SOURCE:
........

And then the huge advantage of flying Cityjet kicked in yesterday.  I had a return flight booked for 8.10 pm but finished my business in London early and took a chance. I arrived at the airport at 4.30 pm and they gave me the last free seat on the 5.30 pm flight without any additional charge. This is the third time Cityjet has done this for me.

So no, I won't be looking for compensation. But I will send Pat Byrne, the Chief Executive some suggestions.
1) If a flight is delayed over one hour, get an employee or two down to the gate to talk to customers
2) As many, maybe even most, of the customers are flying over and back on the same day, a delayed flight is much more seriously disrupting for them than a delay for someone who is not coming back on the same day.   Offer people an option to switch to a different flight for the same price.  If this had been offered to me at 10 am on Wednesday, I would have grabbed it immediately and gone home earlier.
3) To be fair to them, they did answer the phone fairly quickly on the two occasions this time I called. But the last time I had a problem, I got a call centre, probably in India, where I couldn't make head nor tail of what the guy was saying. It was deeply frustrating. I had meant to contact the CEO about that at the time, but I didn't. I will add that to my letter.

Brendan


----------



## Leper (28 May 2017)

........

DATA SECTION:
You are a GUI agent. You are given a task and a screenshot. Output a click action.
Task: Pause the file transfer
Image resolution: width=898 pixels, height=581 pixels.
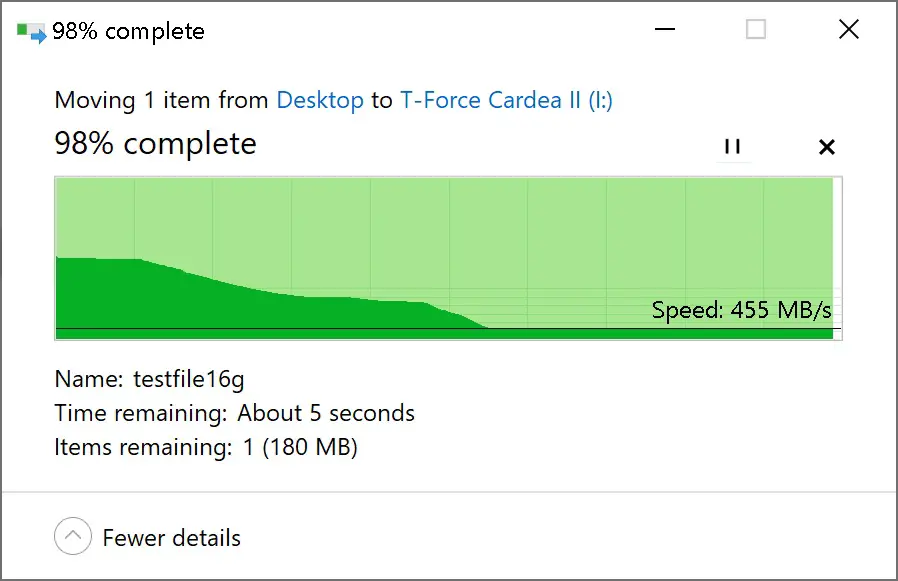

........

REQUIREMENT A:
Answer these questions about the Cityjet post, one per line:
(i) For what time was the writer's original return flight booked?
(ii) Who is named as the Chief Executive?
(iii) Under the first suggestion, after how long a delay should employees come to the gate?
REQUIREMENT B: Write the next part of the forum thread about Cityjet, picking up after the heading with which it ends.

ANSWER A:
(i) 8.10 pm
(ii) Pat Byrne
(iii) Over one hour

ANSWER B:
Hi Bren (I hope I still can call you Bren; you can still call me Lep),

You have a choice in Dublin. You can use Aer Lingus, Ryanair and Cityjet and can fly into any London airport. Great! Dublin airport provides the greatest choice at the expense of the rest of the airports in Ireland.

Every airline suffers delays occasionally.  It comes with the territory. Airlines do not do this deliberately and they and passengers want everything to run smoothly.  We all know and stuff happens so that everything does not run smoothly all the time. Most of us get over it. 

€450 is a pretty steep price to pay for a flight to the UK. Yes, I think Cityjet should supply a human presence when delays such as yours happen. But, nobody died, nobody was hurt and you were amply compensated with another flight later and even treated more favourably with the earlier return flight. This did not happen because you complained earlier; it is a good service provided by Cityjet.

The Cityjet service from Cork to London died, probably due to loss of support not too long after the service was launched. Airlines are fickle and it would not surprise me that a service can cease merely on "compensation" customer complaints. (I know you are not seeking compensation).  Cityjet could probably gain more profit of providing service between London and elsewhere other than Dublin. But, they don't. Cherish the service, keep it, we need them more than they need us.

Have a look at flights from/to Cork.  You'll notice perhaps two holiday flights per week serving Cork. Ten years ago there were several and outside of June, July, August now there are none. You can get a holiday flight to Lanzarote and Palma from Cork. Not a great choice. You see, Dublin Airport Authority owns Cork airport and won't allow any decent competition.


----------



## Gordon Gekko (28 May 2017)

I use CityJet all the time and find them great. London City in particular is a joy, and the DLR into Bank is very user friendly.


----------



## Leper (29 May 2017)

I think I was a bit hard on Bren. earlier.  It wasn't the €450.00 fare that swung me though. It was the difficulty in dealing with a call centre in Asia.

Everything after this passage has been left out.